Le agradezco mucho su ayuda.


----------



## spanien

Hallo,

ich kann leider nicht alles übersetzen. Ich kenne mich mit Schiffe nicht gut aus, um nach Deutsch zu übersetzen !

timón= Steuer des Schiffes
multiplicar= mal
rueda= rad
escota = Schot

Ich hoffe, dass es dir hilft!


----------



## giberian

maracujanicaragua said:


> Ich möchte diesen Satz gerne übersetzen, weiß aber nicht, wie ich den fettmarkierten Teil verstehen soll. Im übrigen Satz findet sich 'timón', also was ist 'rueda'? Denn andernfalls hätte ich gedacht, dass der fettmarkierte Teil aussagt, dass der Protagonist zwischen den Segelleinen und dem Steuer hin- und hereilt.



Hallo Marita 
meiner Meinung nach hast du den Satz schon richtig verstanden. _Rueda_ ist auch für mich das Steuerrad, jedenfalls kann ich keine anderweitige Bedeutung dafür finden. Es ist aber gar nicht unlogisch, dass der erfahrene Seeman sich zw. Steuer und dem Segel im übertragenen Sinn "vervielfacht", d.h. abrackert (Drae: "multiplicar" * 5.     * prnl. Afanarse ...), weil er ja sonst nur "Leichtmatrosen" (unerfahrene Seeleute) an Bord hat, glaubst du nicht?
Gruß, Giberian.


----------



## uguban

Vielleicht so:

Eine anmutige Wende, und er überall gleichzeitig, vom Steuerad bis zum Schot, und dann gleich ...


----------



## Quelle

El DRAE también da esta definición:
multiplicar
*4. *tr._ Mec._ Aumentar el número de vueltas de una pieza giratoria mediante un engranaje en el que esta tiene una rueda con un número de dientes menor que otra que actúa sobre ella


----------



## giberian

Es handelt sich hier aber um die pronominale Form des Verbs (_multiplicar*se*_), Subjekt ist eindeutig der Seemann, weshalb Nr* 5.     * prnl. Afanarse, desvelarse die naheliegenste Bedeutung ist. Dieses wird außerdem im Kontext der Seefahrt gebraucht, konkreter: des Segelns, das meines bescheidenen Wissens nach ohne mechanisches Räderwerk auskommt. Die Übersetzung von uguban finde ich sehr treffend! Gruß, Giberian


----------



## maracujanicaragua

giberian said:


> Die Übersetzung von uguban finde ich sehr treffend! Gruß, Giberian



Ja, das finde ich auch. Jetzt verstehe ich diesen Satz, denke ich.
Muchísimas gracias a todos, besonders giberian und uguban!


----------



## Gatopeter

Escotas son, en esta frase, ciertos cabos usados para atar las velas -el velamen-. El "marino experimentado"(dirige la embarcación con la rueda, o sea con la rueda del timón) y va apuradamente del timón a las escotas  - o cabos- . ( Hay un nudo específico para esto que se llama "vuelta de escota" y se usa para atar velas con cabos). Marc y Santi quedaban al cuidado del timón (Rueda= Rueda del timón) cuando el "erfahrener Seemann" se encontraba trabajando con las escotas. Eso sí: él los miraba vigilante para ver si Marc y Santi lo hacían bien al timón.
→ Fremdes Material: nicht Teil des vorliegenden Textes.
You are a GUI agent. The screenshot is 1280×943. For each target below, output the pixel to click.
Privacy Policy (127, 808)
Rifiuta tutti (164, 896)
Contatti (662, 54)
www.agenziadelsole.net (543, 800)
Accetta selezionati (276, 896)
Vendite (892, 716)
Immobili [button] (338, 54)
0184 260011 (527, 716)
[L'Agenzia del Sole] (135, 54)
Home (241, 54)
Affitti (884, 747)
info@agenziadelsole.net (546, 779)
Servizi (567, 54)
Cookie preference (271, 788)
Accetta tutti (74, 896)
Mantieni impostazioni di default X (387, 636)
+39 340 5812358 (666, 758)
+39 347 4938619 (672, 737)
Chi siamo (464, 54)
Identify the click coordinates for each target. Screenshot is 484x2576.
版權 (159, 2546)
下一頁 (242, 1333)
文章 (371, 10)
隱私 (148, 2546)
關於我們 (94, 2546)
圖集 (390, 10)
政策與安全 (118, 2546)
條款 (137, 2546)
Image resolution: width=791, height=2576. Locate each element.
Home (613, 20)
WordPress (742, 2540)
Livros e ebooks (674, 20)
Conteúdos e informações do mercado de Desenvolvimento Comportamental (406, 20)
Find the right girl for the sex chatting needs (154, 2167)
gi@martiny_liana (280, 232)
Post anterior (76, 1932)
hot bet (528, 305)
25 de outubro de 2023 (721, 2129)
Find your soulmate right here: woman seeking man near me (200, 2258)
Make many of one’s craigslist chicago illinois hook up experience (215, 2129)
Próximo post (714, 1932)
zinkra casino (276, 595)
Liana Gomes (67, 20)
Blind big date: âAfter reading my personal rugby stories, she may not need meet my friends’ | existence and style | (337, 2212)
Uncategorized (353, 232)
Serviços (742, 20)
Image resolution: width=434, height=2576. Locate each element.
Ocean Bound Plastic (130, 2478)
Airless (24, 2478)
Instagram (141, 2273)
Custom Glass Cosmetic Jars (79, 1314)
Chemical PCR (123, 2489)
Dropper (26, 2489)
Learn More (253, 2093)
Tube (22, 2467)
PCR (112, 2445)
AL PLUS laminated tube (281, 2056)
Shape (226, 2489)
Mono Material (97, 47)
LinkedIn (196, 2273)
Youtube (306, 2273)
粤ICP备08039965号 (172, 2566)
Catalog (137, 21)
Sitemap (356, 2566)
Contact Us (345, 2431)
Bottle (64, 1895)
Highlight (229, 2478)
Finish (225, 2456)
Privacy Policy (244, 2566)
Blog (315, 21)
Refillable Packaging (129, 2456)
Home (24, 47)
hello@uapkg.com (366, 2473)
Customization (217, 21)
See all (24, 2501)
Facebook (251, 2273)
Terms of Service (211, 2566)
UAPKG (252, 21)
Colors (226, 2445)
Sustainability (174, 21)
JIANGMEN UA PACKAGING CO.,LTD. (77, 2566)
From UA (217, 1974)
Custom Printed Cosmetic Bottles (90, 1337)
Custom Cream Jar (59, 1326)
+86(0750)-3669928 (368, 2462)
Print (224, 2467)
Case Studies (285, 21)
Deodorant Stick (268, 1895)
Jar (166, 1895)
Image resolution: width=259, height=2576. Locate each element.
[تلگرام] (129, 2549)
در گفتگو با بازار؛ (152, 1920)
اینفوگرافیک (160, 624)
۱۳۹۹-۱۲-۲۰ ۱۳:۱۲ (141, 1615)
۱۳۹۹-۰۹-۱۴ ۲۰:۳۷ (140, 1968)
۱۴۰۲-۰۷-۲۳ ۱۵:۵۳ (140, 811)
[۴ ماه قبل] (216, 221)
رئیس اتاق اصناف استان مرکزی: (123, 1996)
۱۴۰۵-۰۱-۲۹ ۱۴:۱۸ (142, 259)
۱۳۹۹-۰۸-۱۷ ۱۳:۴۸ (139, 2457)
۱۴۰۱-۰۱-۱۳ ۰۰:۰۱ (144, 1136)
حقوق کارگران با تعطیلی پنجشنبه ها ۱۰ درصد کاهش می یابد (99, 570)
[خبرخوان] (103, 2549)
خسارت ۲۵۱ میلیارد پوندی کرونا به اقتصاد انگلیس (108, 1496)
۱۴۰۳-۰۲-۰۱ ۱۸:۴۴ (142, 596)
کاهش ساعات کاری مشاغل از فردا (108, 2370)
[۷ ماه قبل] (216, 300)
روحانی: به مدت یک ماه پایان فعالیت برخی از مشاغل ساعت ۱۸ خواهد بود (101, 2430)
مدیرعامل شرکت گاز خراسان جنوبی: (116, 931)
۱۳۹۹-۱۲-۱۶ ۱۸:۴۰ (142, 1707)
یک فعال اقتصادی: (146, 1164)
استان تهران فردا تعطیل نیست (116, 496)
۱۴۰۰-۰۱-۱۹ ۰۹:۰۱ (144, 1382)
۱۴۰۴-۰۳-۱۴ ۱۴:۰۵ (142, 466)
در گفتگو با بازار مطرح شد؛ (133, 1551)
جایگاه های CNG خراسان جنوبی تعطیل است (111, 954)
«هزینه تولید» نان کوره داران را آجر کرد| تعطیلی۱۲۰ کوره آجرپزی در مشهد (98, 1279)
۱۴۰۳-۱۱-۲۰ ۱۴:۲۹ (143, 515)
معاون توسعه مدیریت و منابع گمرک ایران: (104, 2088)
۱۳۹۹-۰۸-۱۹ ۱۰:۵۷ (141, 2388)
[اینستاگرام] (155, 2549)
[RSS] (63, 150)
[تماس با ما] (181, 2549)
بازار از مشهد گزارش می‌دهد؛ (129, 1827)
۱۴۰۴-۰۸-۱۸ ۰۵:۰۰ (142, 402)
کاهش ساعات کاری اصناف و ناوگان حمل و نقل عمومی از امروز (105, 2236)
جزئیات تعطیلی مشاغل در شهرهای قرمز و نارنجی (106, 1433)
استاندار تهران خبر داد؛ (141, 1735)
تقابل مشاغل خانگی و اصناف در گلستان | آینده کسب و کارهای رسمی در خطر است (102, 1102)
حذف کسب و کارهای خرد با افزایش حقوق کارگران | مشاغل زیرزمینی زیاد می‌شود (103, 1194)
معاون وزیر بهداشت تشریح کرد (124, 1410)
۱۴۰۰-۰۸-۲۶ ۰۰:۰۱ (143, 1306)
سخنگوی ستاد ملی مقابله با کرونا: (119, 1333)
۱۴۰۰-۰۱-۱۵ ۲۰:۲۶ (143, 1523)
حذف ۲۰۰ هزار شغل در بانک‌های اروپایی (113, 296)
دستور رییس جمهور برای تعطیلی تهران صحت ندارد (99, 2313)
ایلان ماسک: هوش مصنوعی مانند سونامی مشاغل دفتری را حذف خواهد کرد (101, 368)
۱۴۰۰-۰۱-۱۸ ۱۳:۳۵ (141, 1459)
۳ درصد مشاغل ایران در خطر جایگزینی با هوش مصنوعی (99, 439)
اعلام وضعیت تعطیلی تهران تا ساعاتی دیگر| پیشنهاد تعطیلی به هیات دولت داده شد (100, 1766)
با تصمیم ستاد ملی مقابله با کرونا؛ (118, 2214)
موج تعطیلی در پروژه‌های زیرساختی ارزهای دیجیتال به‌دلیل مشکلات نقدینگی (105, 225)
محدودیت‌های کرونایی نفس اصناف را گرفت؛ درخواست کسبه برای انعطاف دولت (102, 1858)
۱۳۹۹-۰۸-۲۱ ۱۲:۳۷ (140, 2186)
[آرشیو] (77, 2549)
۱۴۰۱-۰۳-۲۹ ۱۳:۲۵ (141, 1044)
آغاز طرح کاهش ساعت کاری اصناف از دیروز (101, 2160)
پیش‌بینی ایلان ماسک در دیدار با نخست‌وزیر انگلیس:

Yo no traduciría ni escota como Schot ni rueda como Rad (aunque esto último es posible)

Escota es un cabo. el cabo= das Seil
Rueda = timón = Steuer

Mi alemán no es tan bueno como para traducir esto, pero yo diría: 

multiplicarse: Überall gleichzeitig sein (zwischen Steuer und Seile)


----------